K-Town Recap: Episode 6, “The Bachelor Party From Hell”

Episode 6 drops us right back into the heated argument over ugly people and zip codes between Scarlet and Jowe, who’s yelling typical douchebag-y things through the crack of the group’s VIP room while Scarlet is fuming like a ticking time bomb on the inside.

Meanwhile, Young, who has a big audition the next morning, is last seen sitting in the depths of the room’s farthest corner, contemplating life in K-Town.

Let’s see what the hell happens next!

Episode 6: “The Bachelor Party From Hell”

We’re back in Vibe‘s VIP room with the K-Town crew, whom are wedged between a crazed Scarlet and Jowe, who are yell-asking each other who exactly is the ugly one. They answers their own question a few times, as if the question wasn’t obviously rhetorical, and after Scarlet successfully scares off an irritated Jowe, she finds it within herself to chill the hell out. She asks Joe-oppa if she can go pee, which he says is fine, but not before Steve gives her a little speech on how this is Young‘s bachelor party – just look at him, miserable in the corner – and to just think about poor Young for a minute.

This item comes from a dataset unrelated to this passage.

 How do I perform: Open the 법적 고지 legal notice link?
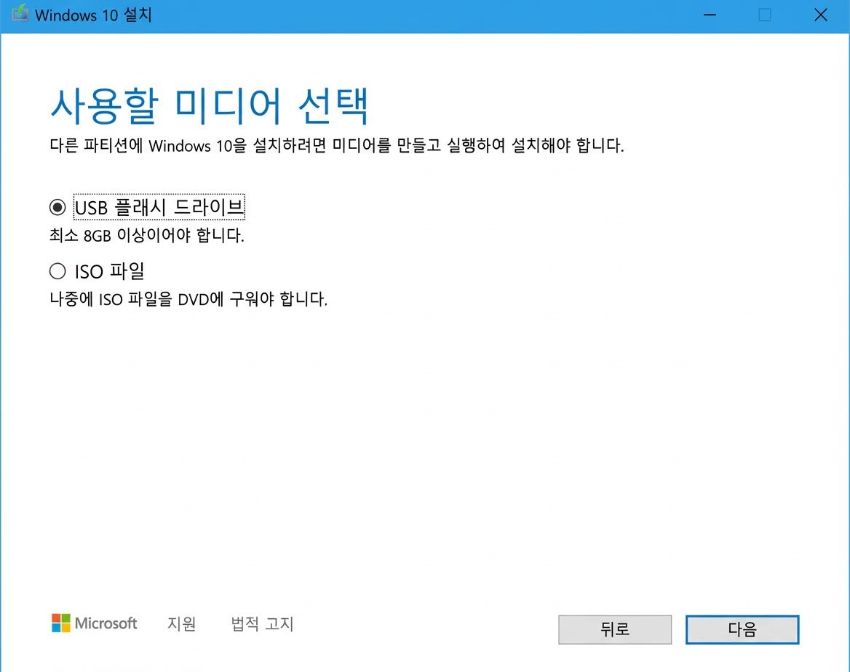pyautogui.click(x=260, y=624)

Joe rounds up everyone back into the room to make peace of the situation. But of course, shit hits the fan again when Jowe denies calling himself the prince of K-Town, to which Scarlet and Jasmine respond with ooooooh’s and air measurements of his supposed tiny ass penis. Jowe doesn’t take kindly to this, so he looks to Joe to back him up about that one time he showed his penis to Young and repeatedly asks Joe, “no, seriously, what did Young say about my cock? No,no, what did Young say as soon as I showed him my cock? What’s the first f%cking thing he said!?!”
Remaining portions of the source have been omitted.